Exercise objective: Once you find the line with "You are a computer-use agent.", output it and every line after it exactly, through the last line of the listing, but no pictures.

Records for processing:
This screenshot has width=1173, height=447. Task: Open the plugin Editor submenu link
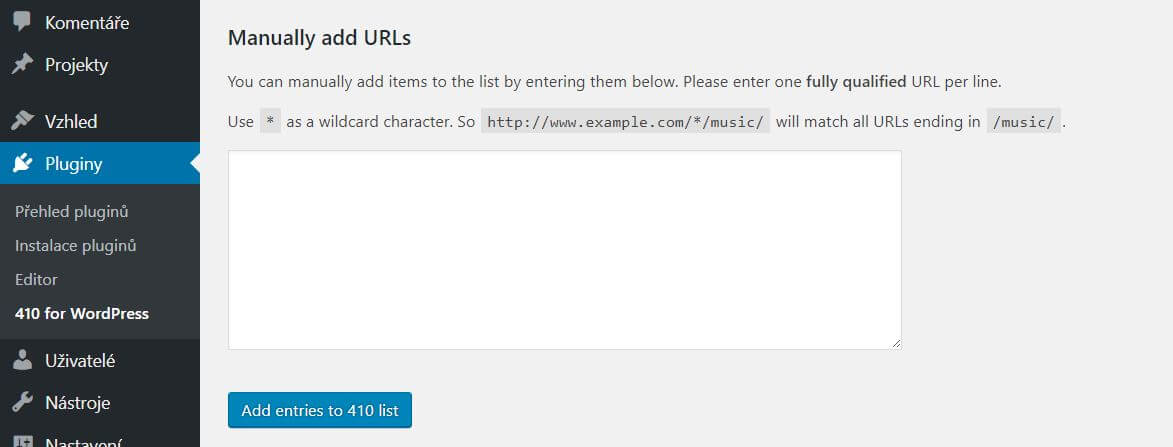tap(36, 280)
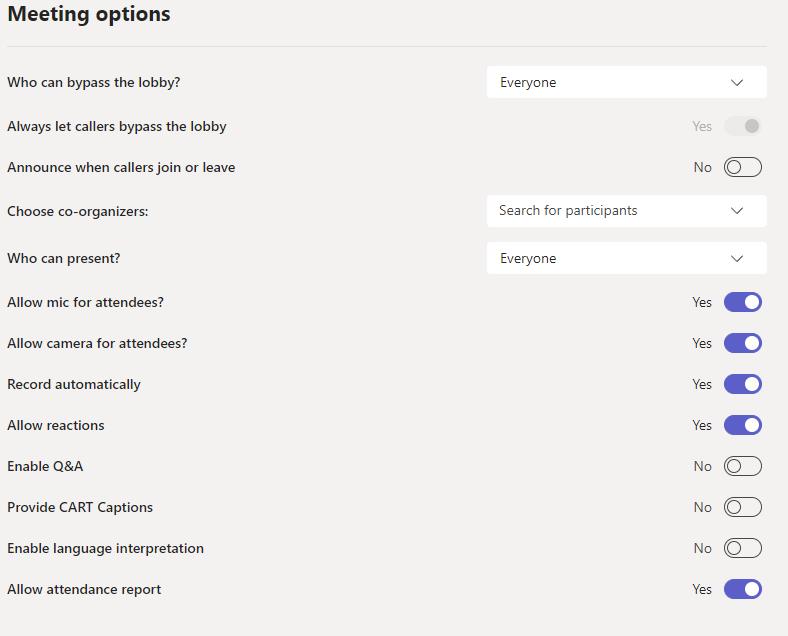Enable 'Announce when callers join or leave'
Image resolution: width=788 pixels, height=636 pixels.
742,167
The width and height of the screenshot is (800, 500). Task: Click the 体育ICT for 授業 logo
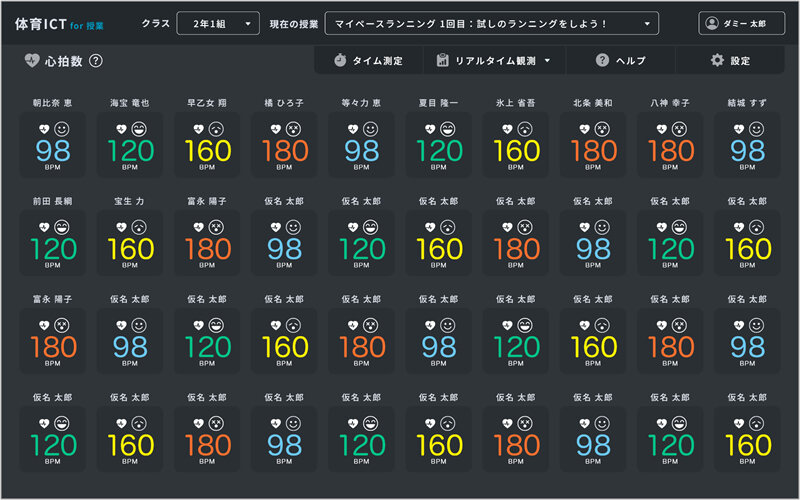pyautogui.click(x=59, y=23)
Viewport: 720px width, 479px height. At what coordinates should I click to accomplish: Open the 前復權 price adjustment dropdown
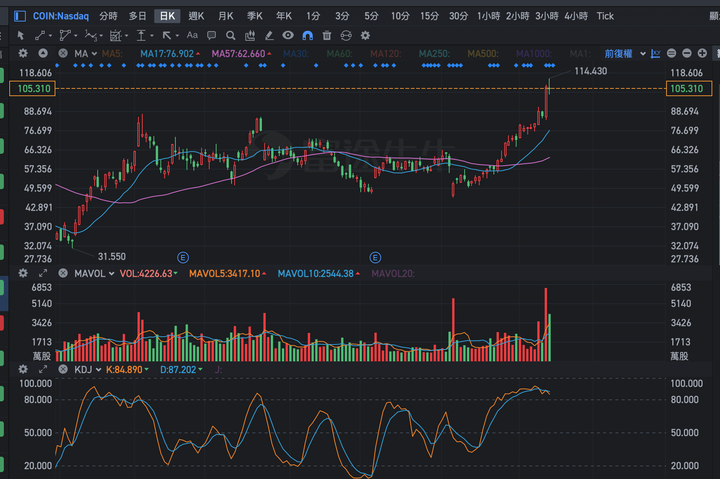point(625,53)
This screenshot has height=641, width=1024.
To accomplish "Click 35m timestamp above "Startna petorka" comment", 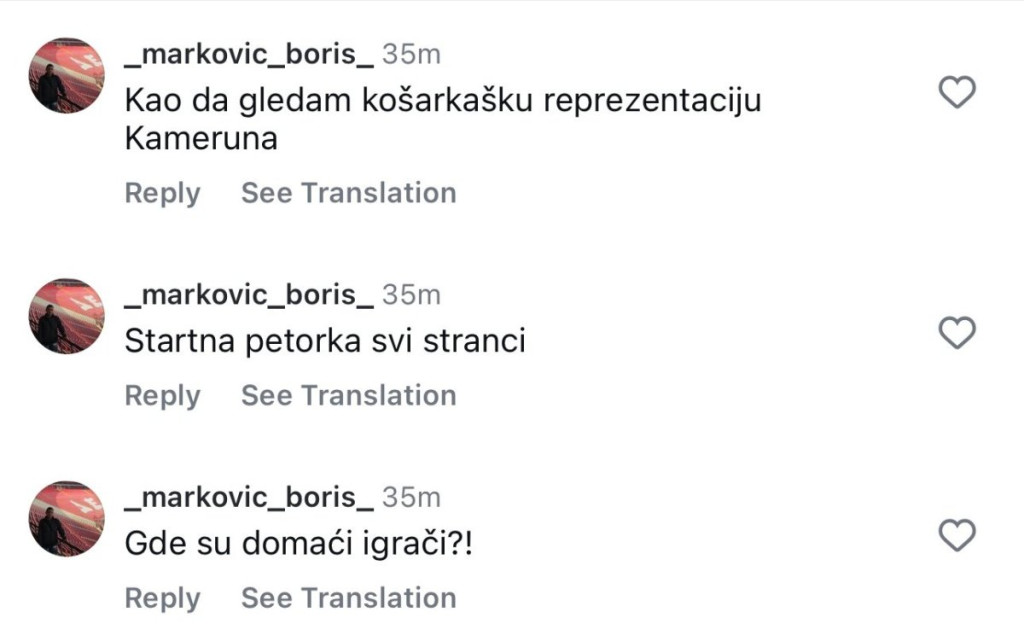I will pos(411,295).
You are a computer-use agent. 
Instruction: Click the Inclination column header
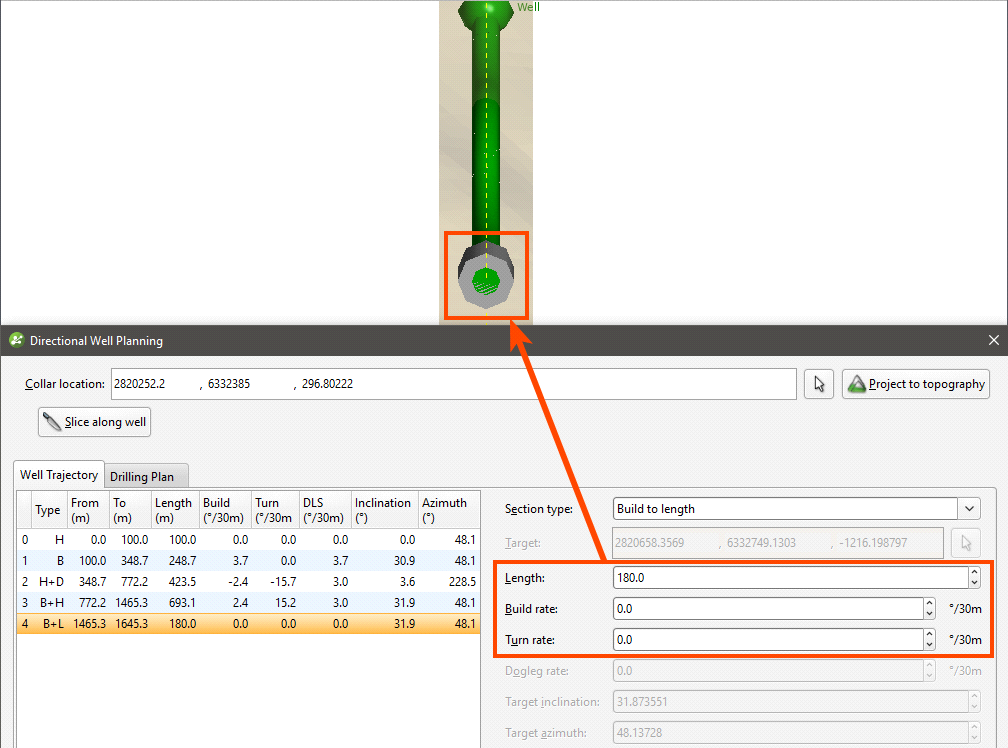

Written answer:
You are a computer-use agent. 
Instruction: Click the Inclination column header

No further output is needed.